Décès du critique littéraire allemand Marcel Reich-Ranicki

Julien Helmlinger - 19.09.2013

Edition - International - Marcel Reich-Ranicki - Critique littéraire - Décès


Une grande voix s'est éteinte outre-Rhin, celle que Der Spiegel surnommait le Seigneur des livres. Tandis qu'il avait annoncé publiquement souffrir d'un cancer de la prostate, au printemps dernier, Marcel Reich-Ranicki, considéré comme le plus influent des critiques littéraires germaniques, est décédé ce mercredi à l'âge de 93 ans. L'annonce a été faite par le quotidien Frankfurter Allgemeine Zeitung, dont l'homme a longtemps dirigé le cahier Livres.

 

 

 

 

En 1920, Marcel Reich-Ranicki est né en Pologne, d'un père juif polonais et d'une mère juive allemande. Dès son adolescence berlinoise, le jeune homme se découvre une passion pour la littérature ainsi que le théâtre. Parce qu'il était juif, il s'est vu refuser l'entrée à l'Université de Berlin et s'est fait expulser en Pologne.

 

S'il a connu l'enfer du ghetto de Varsovie, et que ni ses parents, ni ses beaux-parents ou son frère n'ont survécu à l'Holocauste, l'homme a néanmoins échappé à la déportation vers les camps de concentration. En 1943, l'année suivant celle de leur mariage, il s'est enfui en compagnie de son épouse Tosia.

 

Après guerre, Marcel Reich a notamment travaillé pour les services secrets de la Pologne communiste à Londres, où il a pris le nom de Ranicki.

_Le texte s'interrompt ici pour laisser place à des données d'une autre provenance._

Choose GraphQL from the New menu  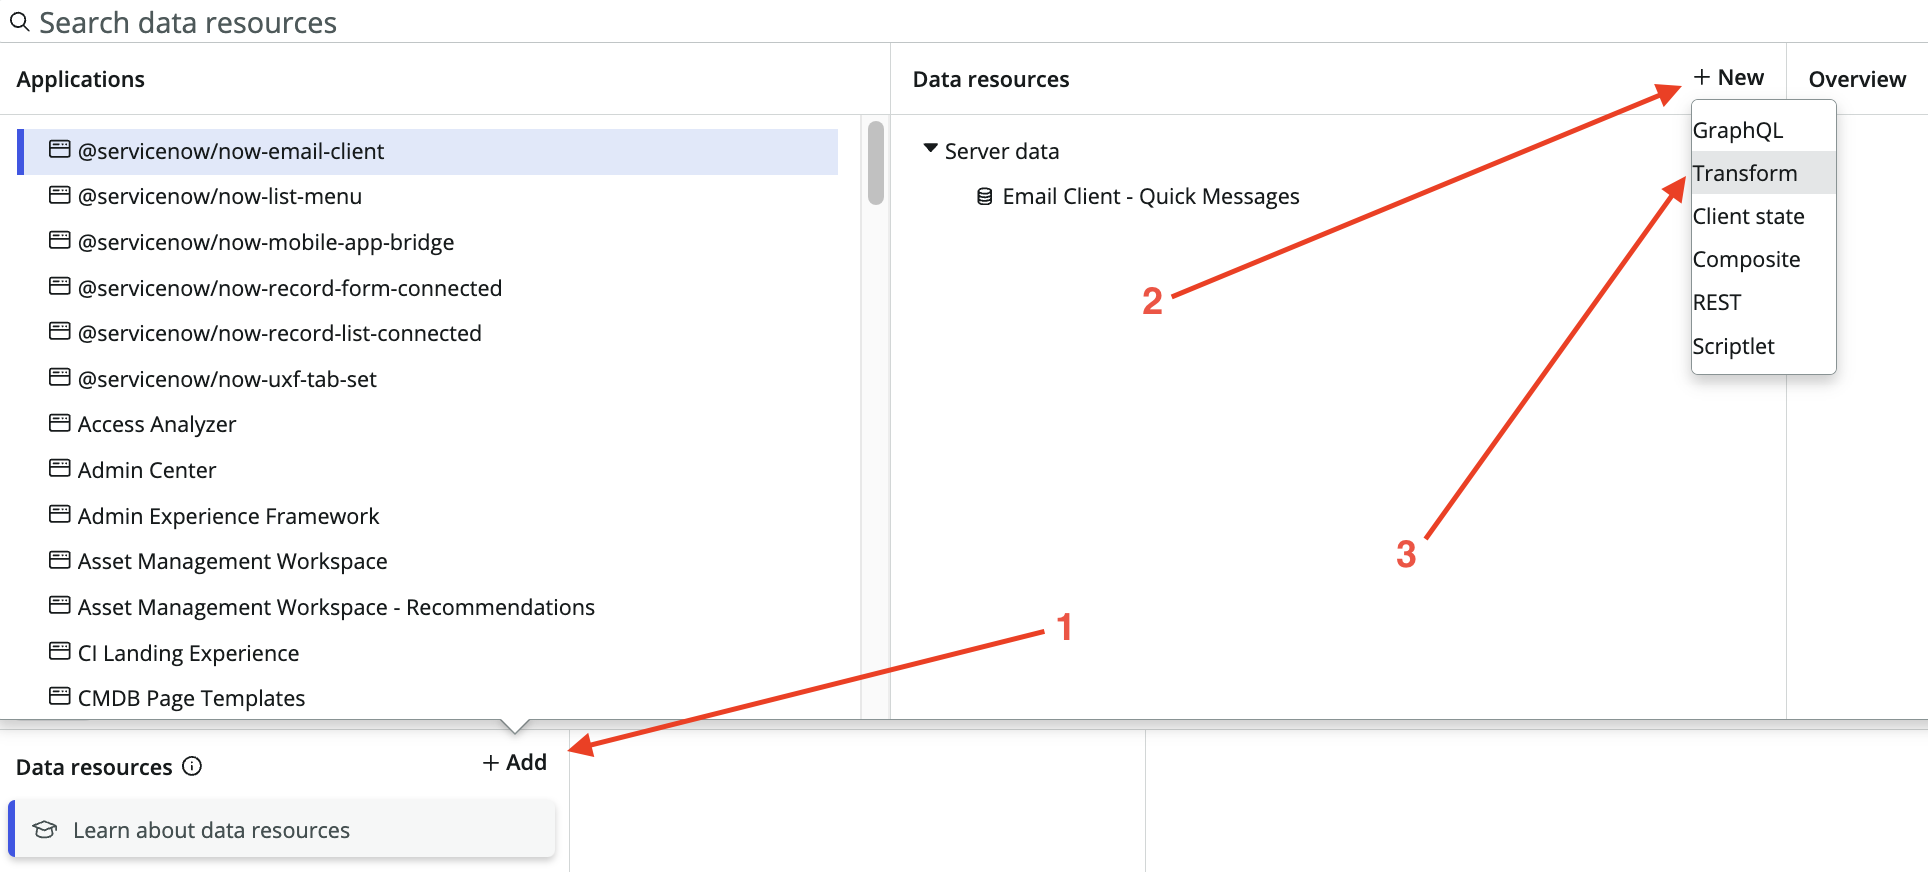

Avant d'être ensuite exclu du Parti parce que trop peu enthousiaste à l'égard du dogmatisme stalinien.


C'est donc en autodidacte, en s'appuyant sur sa culture personnelle, qu'il est retourné vivre en Allemagne de l'Ouest en 1958. Il a alors exercé en tant que critique littéraire, pour le prestigieux hebdomadaire Die Zeit, de 1960 à 1973, puis à la tête du service littéraire du quotidien conservateur Frankfurter Allgemeine Zeitung de 1973 à 1998.


Il a publié de nombreux livres, des anthologies et autres essais, sans oublier son autobiographie à succès adaptée pour la télévision et diffusée en France sur Arte courant avril 2009. De 1988 à 2001 il a animé l'émission populaire et influente, le Quartet Littéraire, débattant au sujet de plus de 400 livres à renfort d'avis tranchés et de penchants conservateurs sur la littérature n'ayant pas manqué de faire grincer des dents.

 

Suite à l'annonce du décès, la chancelière Angela Merkel a exprimé sa peine pour la perte d'un homme passionné et brillant, évoquant « un ami incomparable de la littérature, mais aussi de la liberté et de la démocratie ». Soulignant le retour au pays de Marcel Reich-Ranicki après l'Holocauste, et estimant que la patrie doit lui en être reconnaissante.